See T252812: Investigate watchlist sizes (limiting or handling large ones properly) for context. This task documents ideas for ways to purge the watchlist. The end result may for instance be a maintenance script that DBAs can run occasionally.
Problem
According to the DBAs, the watchlist table has grown to be one of the most problematic tables. The extreme size can cause the query optimizer to malfunction.
Unlike tables like revision and logging, the watchlist table doesn't need to be static. It serves only to convenience the end user in monitoring pages. If the end user isn't using their watchlist, the corresponding rows in the table are needlessly occupying space and in the long run affect the health and performance of the table for all other users.
In addition, we have for years provided ways to automatically watch pages via preferences -- which are even on by default -- inviting scalability issues. Expiring-Watchlist-Items for the first time provides means to automatically unwatch, which is likely to help, but not eliminate the long-term issue.
Idea
(not a concrete proposal)
Create a maintenance script to purge the many millions of unused rows in the watchlist.
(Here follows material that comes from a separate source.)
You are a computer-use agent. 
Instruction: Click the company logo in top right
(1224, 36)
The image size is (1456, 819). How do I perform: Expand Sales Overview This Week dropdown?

Here are some ideas for the criteria; some or all may not be safe assumptions and will surely need community input:
- Bots: On WMF wikis, the "watch pages and files I create" preference is turned on by default. Consequently, bots have created millions of rows in the watchlist table when seemingly they are not actually be making use of the watchlist. Some examples:
- commonswiki: 14% (~22 million rows) of the watchlist table are owed to bots, which appear to be bots that upload files and simply have the default preference set to watch them
- wikidatawiki: 1.1% (~91 million rows) -- for instance bots that automatically create items after articles on Wikipedia are created
- enwiki: 4.7% (~10.3 million rows) -- take counter-vandalism bots for instance; they create User talk pages when issuing warnings
- mgwiktionary: 99.8% (~13.2 million rows) -- a single bot mass-created nearly every entry on the wiki
- Foundation-banned users: They are explicitly not welcomed to return to our projects, so presumably their watchlist could safely be cleared
- Community-banned/blocked users: After some grace period (say, 5 years) it may be acceptable to clear their watchlists
- Retired users: Some accounts have left the project ages ago with no intention to return, but their rows in the watchlist table remain. This (sadly) may include deceased users, many of which were quite prolific.
- Deleted pages: Users typically don't think to unwatch pages after they've been deleted. There are legitimate reasons to continue watching these titles (say to be notified when they're recreated), but the ratio of when they are recreated versus never return might be worth investigating. Perhaps some sort of grace period is reasonable -- say if the page was deleted 5 years ago, the purging routine could automatically unwatch them.
- Humans using (semi-)automation: Similar issue to with bots. Some non-bot accounts use automation to mass-create pages, unknowingly watching each and every one of them. It will be difficult to identify such accounts, but for instance if a human is watching millions of pages, it's probably safe to assume they aren't getting much out of Special:Watchlist due to how slow it is, if it even loads at all.